** Problem statement **
Print the records below exactly as they appear.

** Provided data **
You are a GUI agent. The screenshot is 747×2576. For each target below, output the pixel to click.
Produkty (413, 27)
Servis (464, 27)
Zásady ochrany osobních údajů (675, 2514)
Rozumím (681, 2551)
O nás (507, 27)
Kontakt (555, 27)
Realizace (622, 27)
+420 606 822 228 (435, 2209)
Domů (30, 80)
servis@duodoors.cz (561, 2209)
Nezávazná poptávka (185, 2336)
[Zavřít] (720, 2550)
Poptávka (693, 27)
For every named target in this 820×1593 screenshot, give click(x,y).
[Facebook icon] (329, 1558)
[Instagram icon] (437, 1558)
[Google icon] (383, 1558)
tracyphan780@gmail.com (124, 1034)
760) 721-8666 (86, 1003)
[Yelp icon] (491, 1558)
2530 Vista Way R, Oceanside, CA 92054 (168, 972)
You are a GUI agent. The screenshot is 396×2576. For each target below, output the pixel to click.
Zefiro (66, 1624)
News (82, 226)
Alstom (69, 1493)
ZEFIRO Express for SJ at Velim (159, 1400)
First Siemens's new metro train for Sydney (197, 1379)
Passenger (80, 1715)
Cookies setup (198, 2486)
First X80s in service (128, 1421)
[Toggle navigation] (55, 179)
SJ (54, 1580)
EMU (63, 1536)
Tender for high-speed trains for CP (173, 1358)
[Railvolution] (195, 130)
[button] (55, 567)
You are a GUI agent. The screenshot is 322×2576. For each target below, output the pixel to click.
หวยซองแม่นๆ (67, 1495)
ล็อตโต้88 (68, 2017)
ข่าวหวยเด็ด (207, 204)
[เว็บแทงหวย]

** Response to the exercise **
You are a GUI agent. The screenshot is 747×2576. For each target below, output the pixel to click.
Produkty (413, 27)
Servis (464, 27)
Zásady ochrany osobních údajů (675, 2514)
Rozumím (681, 2551)
O nás (507, 27)
Kontakt (555, 27)
Realizace (622, 27)
+420 606 822 228 (435, 2209)
Domů (30, 80)
servis@duodoors.cz (561, 2209)
Nezávazná poptávka (185, 2336)
[Zavřít] (720, 2550)
Poptávka (693, 27)
For every named target in this 820×1593 screenshot, give click(x,y).
[Facebook icon] (329, 1558)
[Instagram icon] (437, 1558)
[Google icon] (383, 1558)
tracyphan780@gmail.com (124, 1034)
760) 721-8666 (86, 1003)
[Yelp icon] (491, 1558)
2530 Vista Way R, Oceanside, CA 92054 (168, 972)
You are a GUI agent. The screenshot is 396×2576. For each target below, output the pixel to click.
Zefiro (66, 1624)
News (82, 226)
Alstom (69, 1493)
ZEFIRO Express for SJ at Velim (159, 1400)
First Siemens's new metro train for Sydney (197, 1379)
Passenger (80, 1715)
Cookies setup (198, 2486)
First X80s in service (128, 1421)
[Toggle navigation] (55, 179)
SJ (54, 1580)
EMU (63, 1536)
Tender for high-speed trains for CP (173, 1358)
[Railvolution] (195, 130)
[button] (55, 567)
You are a GUI agent. The screenshot is 322×2576. For each target below, output the pixel to click.
หวยซองแม่นๆ (67, 1495)
ล็อตโต้88 (68, 2017)
ข่าวหวยเด็ด (207, 204)
[เว็บแทงหวย]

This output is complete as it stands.